Great news about Rose. I sense a very proud mum.

Still holding out for book news. When did it go in?
Crystal x
Exmoorjane said…
Hi Chris, still giggling at your comment about Rodrigo and his t-shirts.
My MIL is called Doris and has always hated it so much. Funny how, while so many old names have 'come back' this one hasn't..... though, having said that, neither has Phyllis or Ivy or Ethel.
Read on Angel's blog that you're having a tough time (sorry, that's the trouble with open comments).....hope it's nothing too serious....
Waiting for answers on books is just hell...... I've just heard that a non-fiction ghosting project has been canned (had a feeling it wouldn't make the grade - and not too upset) but fiction is grim....too personal by far.
Pondside said…
Good morning Chris. I'm always happy to see that you've blogged as I love to read 'you'.
It's interesting about names. The fashion here in boys' names right now is Kaden or Caeden or Kayden. I don't get it. My brother names his daughter Audrey - a big handle for a little girl!
Great news about your daughter's marks. Daughters are truly a blessing.
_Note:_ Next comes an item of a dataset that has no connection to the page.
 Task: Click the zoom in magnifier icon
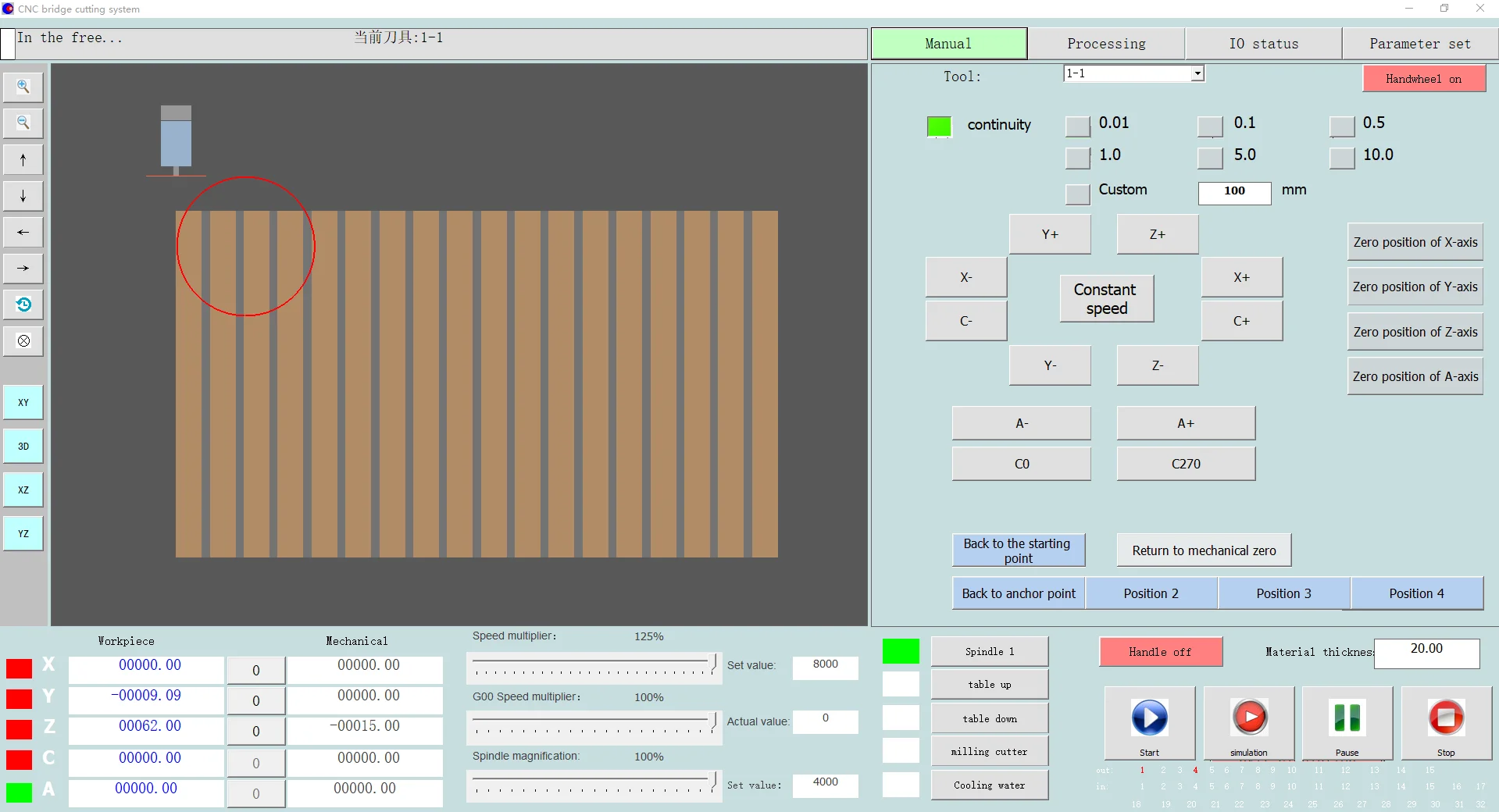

I love my son dearly but often think of all that earlier generations missed out on in the obsession with having sons.
countrymousie said…
Another great blog - names are a worry arent they - lots of Mays as second names in our family.
We have a Doris and she is a young and active 91!! We had a Monica May and a Gladys May (or may not).
My mum was Monica which I loved.
Until the Bill Clinton thingy and then she got highly embarrassed!!
About to have two horrid exe houses spring up in the middle of our village on high ground - they got their permission but no idea how. Many objections but to no avail.
Just read your comment about the book and have answered my dismay on the other slot!
love and thoughts mousie x
UN PEU LOUFOQUE said…
So good to be back on line to comment, glad your daughter has grown up a coper (is that a word) as middle is afraid of everyting too at least I have hope now!!

Still crossing everything re book..
liz fenwick said…
Congrats to Rose!Well done.

I hope you are writing!!!!
Zinnia Cyclamen said…
Great news about Rose. Otherwise, maybe you should rename your blog 'The Waiting Room'... but Liz is right. Write stuff!
CAMILLA said…
Hello Chris,
I had two Aunts by the name of Doris, not heard of much by younger generation now.Thank you so much for your comments and concern, so kind.
Camilla.x
Preseli Mags said…
Hi Chris, just catching up on your blog. I loved the bit about names. funnily enough I've just put a picture of my (late) dog Prince on my blog. I used to work with a Doris and I agree with littlebrowndog and elizabethm that it is certain to come back into fashion soon. And well done to your Rose! I have a Rose too - actually she's a Rosemary and she's only three.
annakarenin said…
I remember reading this before signing out for the weekend and thought I had commented.

Anyway I caught your post on the main page and feel for you. What can I say though but that there was a positive note to it and just work on that and keep writing.

RachelX
Pipany said…
My Dad was the worst for wear when he registered my sister's birth; he named her Shirley (agreed on by mum) and Edna (NOT agreed on by mum). When mum asked him why he put Edna, he replied that he'd once been 'engaged to a nice girl called Edna'!!!! Words simply fail! By the way Chris, don't lose heart about the book (easy for me to say). It WILL happen! xx
Well done to Rose - how proud you must all be.

My mum was called Elsie - I love the name now - but it is not popular - very coronation street. My Gran was Beatrice which is of course popular.

Sop sorry again about your book - but as we have all said don't you dare give in - this is just the start.